Kable also pegs the UK government to lead international public sector spend on cloud, ahead of the US (34.7% year-on-year), Denmark (30.5%), and Canada (30.1%), hitting $8.4bn by 2018.
The British government’s G-Cloud, an initiative to open up public sector procurement to SMBs, is now in its third year and has helped boost public sector spending on SMB cloud services to around 20% of total procurement, with a target of 25% by March 2015.
Spain propped up Kable’s table of European and US governments, with a spend increase of just 24.6% a year.
Communications and IT companies are set to grow cloud spending by 42.5% year-on-year in the UK – the highest of any country – followed by retailers with 36.1% year-on-year growth and insurance companies at 32.8%.
The results come a week after Forrester Research predicted private sector cloud spending will hit $191bn by 2020 as firms turn to virtualisation to replace old IT infrastructure, also predicting a rise in spending from $58bn in 2013 to $72bn this year.

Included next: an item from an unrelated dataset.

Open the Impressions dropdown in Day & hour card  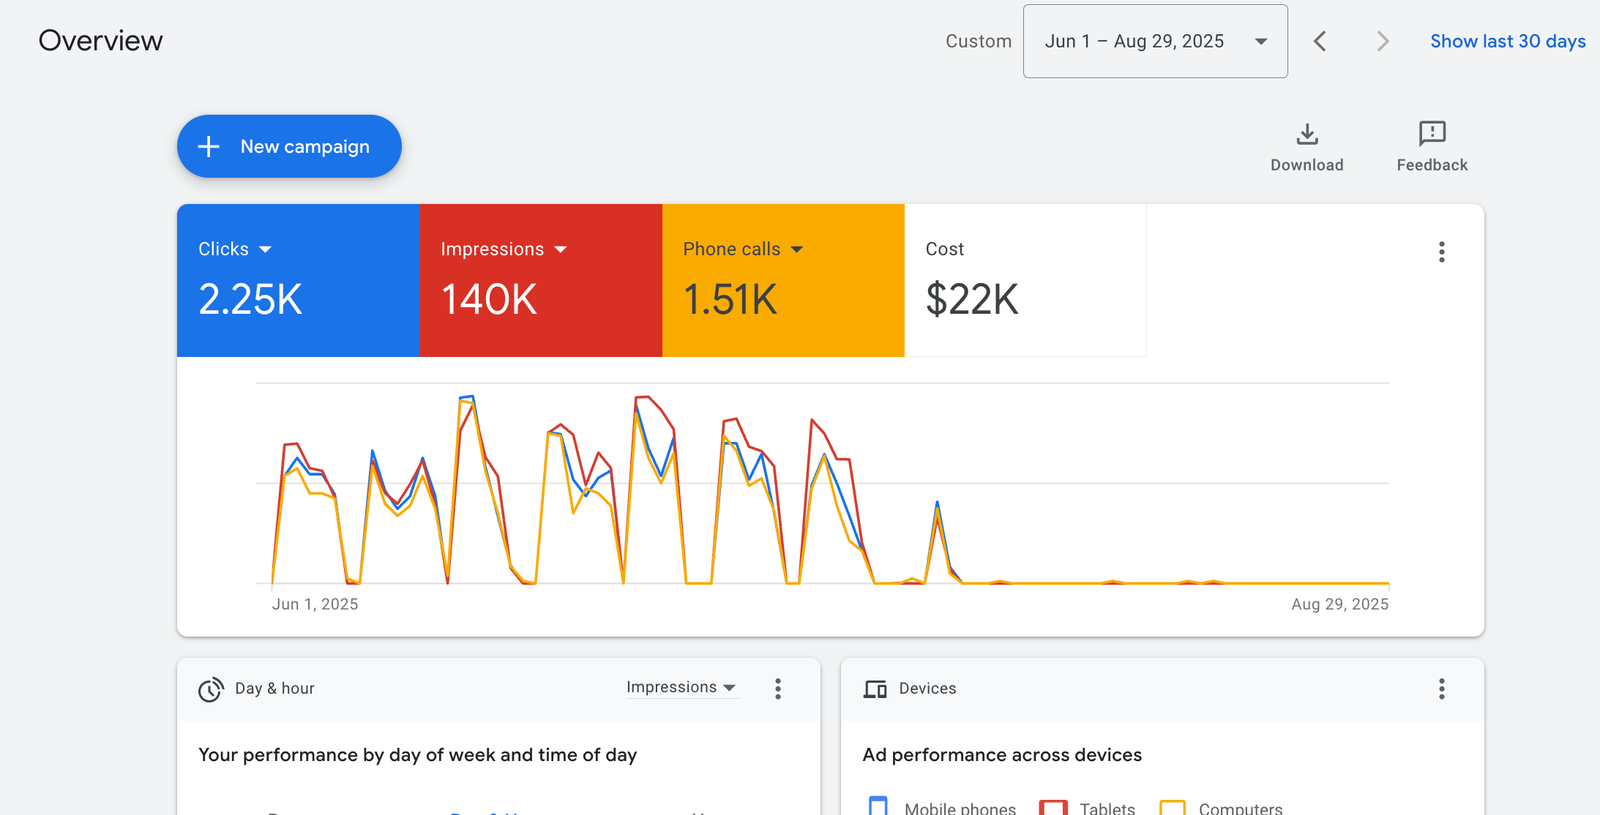pos(681,687)
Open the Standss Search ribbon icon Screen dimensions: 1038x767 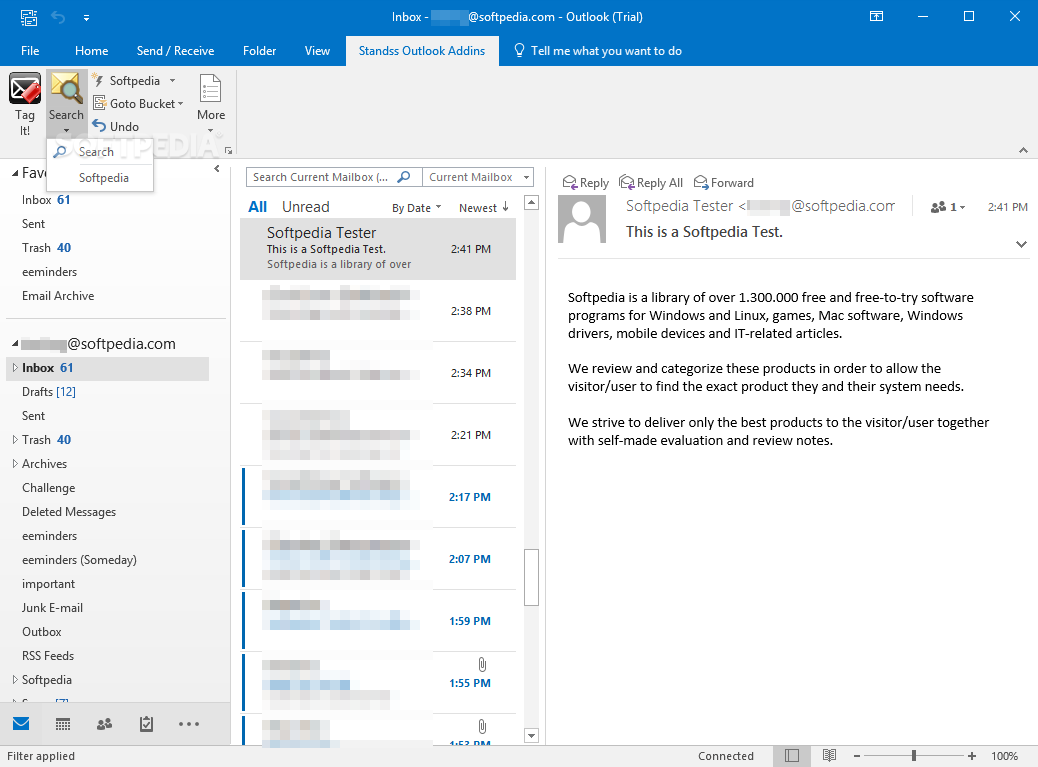[66, 89]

However, Zahl Limbuwala, the CEO of data centre experts Romonet, warned: "Even if a service is moved to the cloud, running a data centre, fully utilised or not, still costs money. If an enterprise doesn’t know those exact in-house costs, and how they will change if services move to the cloud, they can’t be certain that adopting cloud services actually gives the greatest savings and makes the most financial sense."